First of all, this monk, locked in a moral and rigid practice, defending his virtue and his reputation, pays little attention to this young girl. He hardly listens to her. Shows no compassion for his suffering and his trouble, and thinks only of preserving his virtue and demonstrating and publicizing it. His virtue is the fruit of navel-gazing and essentially narcissistic. However, to walk is first to get rid of concern for oneself, to pay attention to others and to what affects them.
To walk is first to get rid of concern for oneself, to pay attention to others and to what affects them.
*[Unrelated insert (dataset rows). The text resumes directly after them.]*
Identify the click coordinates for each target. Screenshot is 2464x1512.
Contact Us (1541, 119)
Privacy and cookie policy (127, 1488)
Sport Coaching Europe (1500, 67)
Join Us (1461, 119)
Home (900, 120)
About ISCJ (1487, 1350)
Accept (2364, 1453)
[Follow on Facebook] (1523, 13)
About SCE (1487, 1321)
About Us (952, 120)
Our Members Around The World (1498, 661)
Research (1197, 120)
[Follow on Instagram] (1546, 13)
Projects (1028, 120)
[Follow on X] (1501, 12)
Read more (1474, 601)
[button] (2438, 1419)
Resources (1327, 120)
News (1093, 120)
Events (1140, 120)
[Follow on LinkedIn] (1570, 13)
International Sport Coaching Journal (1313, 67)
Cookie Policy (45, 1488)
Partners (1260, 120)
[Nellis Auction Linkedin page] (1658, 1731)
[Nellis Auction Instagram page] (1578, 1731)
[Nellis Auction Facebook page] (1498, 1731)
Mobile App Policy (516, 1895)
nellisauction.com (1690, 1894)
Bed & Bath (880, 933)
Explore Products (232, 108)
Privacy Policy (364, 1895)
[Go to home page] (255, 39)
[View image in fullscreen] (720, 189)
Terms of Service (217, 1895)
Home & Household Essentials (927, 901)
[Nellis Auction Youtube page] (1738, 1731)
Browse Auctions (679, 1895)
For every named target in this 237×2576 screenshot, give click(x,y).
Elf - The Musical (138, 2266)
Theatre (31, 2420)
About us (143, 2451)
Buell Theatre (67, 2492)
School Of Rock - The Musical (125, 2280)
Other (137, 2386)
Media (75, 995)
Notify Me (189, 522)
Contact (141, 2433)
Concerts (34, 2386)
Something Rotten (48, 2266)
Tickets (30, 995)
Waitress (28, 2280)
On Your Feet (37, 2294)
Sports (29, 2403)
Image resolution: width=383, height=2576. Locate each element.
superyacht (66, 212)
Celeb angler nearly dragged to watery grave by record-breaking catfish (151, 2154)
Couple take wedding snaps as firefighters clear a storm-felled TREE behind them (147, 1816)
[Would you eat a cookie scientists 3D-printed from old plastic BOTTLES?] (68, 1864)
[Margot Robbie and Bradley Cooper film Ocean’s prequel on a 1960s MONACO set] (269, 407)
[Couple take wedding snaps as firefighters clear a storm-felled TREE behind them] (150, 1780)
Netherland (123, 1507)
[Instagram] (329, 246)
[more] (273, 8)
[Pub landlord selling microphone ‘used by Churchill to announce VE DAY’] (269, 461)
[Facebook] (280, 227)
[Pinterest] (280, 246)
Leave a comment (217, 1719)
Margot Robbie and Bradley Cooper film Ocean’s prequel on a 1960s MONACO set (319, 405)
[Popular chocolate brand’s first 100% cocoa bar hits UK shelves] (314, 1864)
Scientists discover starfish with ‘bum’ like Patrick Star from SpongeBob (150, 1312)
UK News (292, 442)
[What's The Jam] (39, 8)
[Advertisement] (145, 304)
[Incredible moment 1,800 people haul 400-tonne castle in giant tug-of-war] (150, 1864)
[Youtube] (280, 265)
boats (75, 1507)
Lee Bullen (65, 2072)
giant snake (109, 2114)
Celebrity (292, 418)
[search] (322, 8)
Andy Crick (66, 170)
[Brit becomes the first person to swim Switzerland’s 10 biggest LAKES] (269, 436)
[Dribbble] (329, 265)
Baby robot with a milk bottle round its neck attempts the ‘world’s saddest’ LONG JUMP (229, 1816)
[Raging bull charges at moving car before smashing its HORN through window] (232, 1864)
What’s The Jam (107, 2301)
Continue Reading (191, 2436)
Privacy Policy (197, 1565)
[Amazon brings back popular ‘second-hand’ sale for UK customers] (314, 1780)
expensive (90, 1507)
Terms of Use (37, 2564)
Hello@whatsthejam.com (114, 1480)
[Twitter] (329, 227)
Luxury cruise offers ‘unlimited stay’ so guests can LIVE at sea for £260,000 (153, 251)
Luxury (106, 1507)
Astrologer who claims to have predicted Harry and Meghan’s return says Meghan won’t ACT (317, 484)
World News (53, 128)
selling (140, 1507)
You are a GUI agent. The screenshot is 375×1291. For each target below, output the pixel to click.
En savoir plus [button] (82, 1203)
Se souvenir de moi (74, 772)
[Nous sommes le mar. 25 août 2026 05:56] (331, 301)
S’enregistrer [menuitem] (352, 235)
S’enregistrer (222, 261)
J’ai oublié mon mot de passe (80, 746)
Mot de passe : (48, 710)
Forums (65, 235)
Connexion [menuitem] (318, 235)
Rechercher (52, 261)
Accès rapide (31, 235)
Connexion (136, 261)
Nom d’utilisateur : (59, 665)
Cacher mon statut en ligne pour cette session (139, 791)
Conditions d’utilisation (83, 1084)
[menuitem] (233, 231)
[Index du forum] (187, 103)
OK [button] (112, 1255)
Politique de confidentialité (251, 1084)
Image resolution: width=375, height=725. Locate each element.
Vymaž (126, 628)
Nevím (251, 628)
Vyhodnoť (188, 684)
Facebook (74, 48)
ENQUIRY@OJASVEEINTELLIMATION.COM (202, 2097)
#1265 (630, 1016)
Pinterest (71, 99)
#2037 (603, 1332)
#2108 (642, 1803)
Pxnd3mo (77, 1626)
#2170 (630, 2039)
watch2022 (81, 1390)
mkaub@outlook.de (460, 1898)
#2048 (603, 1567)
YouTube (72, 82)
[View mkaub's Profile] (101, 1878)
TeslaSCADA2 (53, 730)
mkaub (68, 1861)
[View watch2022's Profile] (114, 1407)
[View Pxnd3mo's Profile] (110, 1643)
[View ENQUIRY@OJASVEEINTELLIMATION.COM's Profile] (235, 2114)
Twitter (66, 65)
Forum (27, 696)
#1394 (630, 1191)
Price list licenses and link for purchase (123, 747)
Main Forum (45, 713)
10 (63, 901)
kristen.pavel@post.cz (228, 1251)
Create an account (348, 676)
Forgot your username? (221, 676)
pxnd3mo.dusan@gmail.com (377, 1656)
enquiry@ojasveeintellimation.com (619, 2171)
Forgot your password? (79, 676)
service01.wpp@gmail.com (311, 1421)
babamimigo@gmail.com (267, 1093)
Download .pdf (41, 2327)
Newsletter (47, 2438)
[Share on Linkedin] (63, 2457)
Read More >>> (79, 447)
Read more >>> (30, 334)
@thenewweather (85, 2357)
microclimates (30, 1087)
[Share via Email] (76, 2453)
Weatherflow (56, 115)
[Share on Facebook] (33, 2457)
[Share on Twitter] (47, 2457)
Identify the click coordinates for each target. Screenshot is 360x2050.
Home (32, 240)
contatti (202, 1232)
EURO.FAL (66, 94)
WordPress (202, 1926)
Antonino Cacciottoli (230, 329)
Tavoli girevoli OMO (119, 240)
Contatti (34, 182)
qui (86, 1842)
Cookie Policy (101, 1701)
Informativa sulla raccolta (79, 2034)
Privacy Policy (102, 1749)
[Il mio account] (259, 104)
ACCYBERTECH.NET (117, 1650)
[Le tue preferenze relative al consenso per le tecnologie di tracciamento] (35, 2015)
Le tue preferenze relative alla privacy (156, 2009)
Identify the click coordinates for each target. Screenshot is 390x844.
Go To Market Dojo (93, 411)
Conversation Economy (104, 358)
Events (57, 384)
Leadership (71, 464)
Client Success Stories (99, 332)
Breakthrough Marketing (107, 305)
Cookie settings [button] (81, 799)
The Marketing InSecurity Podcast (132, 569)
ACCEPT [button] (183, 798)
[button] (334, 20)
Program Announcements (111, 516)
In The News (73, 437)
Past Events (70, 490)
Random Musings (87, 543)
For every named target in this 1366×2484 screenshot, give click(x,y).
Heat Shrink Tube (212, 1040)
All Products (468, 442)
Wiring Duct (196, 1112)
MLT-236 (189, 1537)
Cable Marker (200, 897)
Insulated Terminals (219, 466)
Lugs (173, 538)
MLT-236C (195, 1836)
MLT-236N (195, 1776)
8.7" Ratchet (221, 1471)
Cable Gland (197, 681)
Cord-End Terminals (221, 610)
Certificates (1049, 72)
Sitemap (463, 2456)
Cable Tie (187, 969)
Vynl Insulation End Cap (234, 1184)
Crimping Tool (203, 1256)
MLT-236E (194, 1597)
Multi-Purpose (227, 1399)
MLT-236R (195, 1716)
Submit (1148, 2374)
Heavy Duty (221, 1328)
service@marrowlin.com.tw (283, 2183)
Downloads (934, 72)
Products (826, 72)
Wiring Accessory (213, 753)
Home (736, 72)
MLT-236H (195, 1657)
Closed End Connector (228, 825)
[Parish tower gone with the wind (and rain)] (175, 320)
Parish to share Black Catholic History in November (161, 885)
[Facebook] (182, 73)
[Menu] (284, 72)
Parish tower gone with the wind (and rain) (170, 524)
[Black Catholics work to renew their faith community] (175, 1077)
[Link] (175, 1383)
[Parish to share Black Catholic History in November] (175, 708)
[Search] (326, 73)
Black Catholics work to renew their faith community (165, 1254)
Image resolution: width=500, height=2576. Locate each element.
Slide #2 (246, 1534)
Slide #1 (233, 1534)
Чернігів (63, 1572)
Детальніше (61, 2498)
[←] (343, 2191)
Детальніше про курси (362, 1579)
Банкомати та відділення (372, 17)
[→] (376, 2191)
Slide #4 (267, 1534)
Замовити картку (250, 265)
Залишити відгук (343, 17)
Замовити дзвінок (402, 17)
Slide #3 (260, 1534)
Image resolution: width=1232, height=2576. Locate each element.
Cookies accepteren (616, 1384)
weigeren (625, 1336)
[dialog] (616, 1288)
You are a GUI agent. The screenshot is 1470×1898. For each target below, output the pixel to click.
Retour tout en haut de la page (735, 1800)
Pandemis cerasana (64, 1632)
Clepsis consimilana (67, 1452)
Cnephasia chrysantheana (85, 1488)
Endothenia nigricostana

Then, his virtue is learned, it has no kind of freshness, he recites a lesson and poses as a hero of morality. True virtue arises from circumstances and adapts to whatever it encounters. He could have invited the young girl to sit down, offered her a walk in the garden, admired the flowers of the season with her and invited her to practice rather than serve the dish of a warm morality mixed with disdain and of arrogance.
Finally, the trap is there, the question and the answer is not to take or push back, to seize or to throw. And it is in these terms that the monk articulates and manifests his understanding. He obeys a dualistic scheme, unable to live without conceptualizing and deciding reality by separating it between right and wrong, illusion and truth. Any action would have been right not as such, to make love or to forbid it, but because emanating from the right intuition nourished by love and understanding. This monk was incapable of it. So he was driven out by his own bewilderment and spiritual drunkenness.
A last word and not the least. The ultimate reversal of this koan : in this story, who are we? Are we not these three faces in turn? Don't we adopt these worn-out and often misplaced strategies? The conduct of the monk is certainly haughty, that of the young girl far too enticing. But what about the violent and very severe old woman? Who is right ? Who's wrong ? Isn't there a place and a moment when these three ways of dancing with reality no longer have a place? Are seduction, aggression or judgment authentic behaviors or conditioned reflexes?
Let us burn the abode of this very koan, understand this comedy that we all play, and then come alive and fresh into our lives.